The founding of America was one of the great dangerous ideas in world history; today it's the most successful human experiment ever. Einstein's theories of relativity, which destroyed centuries of canonized scientific "facts" are today standard physical law. (And now even Einstein's ideas are being questioned!) Just 20 years ago the idea of buying a public firm with nothing but a bunch of high yield debt was simply ludicrous; today LBOs and private equity in general are booming as mainstream forms of investment.
But it's not all success. Danger can be seen as another word for risk. Risk defines the degree of potential return, but also the degree of possible failure. The funny thing about dangerous ideas that worked is there are just as many (actually, probably very many more) that didn't.

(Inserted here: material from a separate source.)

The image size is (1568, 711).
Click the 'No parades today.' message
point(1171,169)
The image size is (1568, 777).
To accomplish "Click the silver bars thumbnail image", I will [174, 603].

Edge (www.edge.com), the non-profit online organization seeking to bring together the world's greatest thinkers from all walks of life, puts out an annual book called What's Your Dangerous Idea? In it, each thinker presents his/her most dangerous idea in a page or so. It's some of the most provocative, out there thinking about the world you can find. Which of these ideas will work, which will fail? What are the economic and stock market implications?
Here's a link to this year's forward and afterword, by Stephen Pinker and Richard Dawkins. Both are concise meditations on the nature of new ideas.
And, here's a link to the book itself.
The really nice feature about free capital markets is that economic ideas don't need an "academic" arena for debate. All ideas are tested in the marketplace—and succeed or fail based on their potency alone. All that's required is someone with the courage to test their idea. The bad ideas die and the good ones become standard practice. It's a system promoting new wealth creation, greater efficiency, and aggregate societal benefit. Markets are, in essence, the playground of dangerous idea testing.
But the really important point is this: if you invest with tried, true, and common investing ideas—you're sunk from the beginning. Safety is the most dangerous investing idea of all. The only prudent investing idea is the "dangerous" one. And that in itself is a celebration of freedom.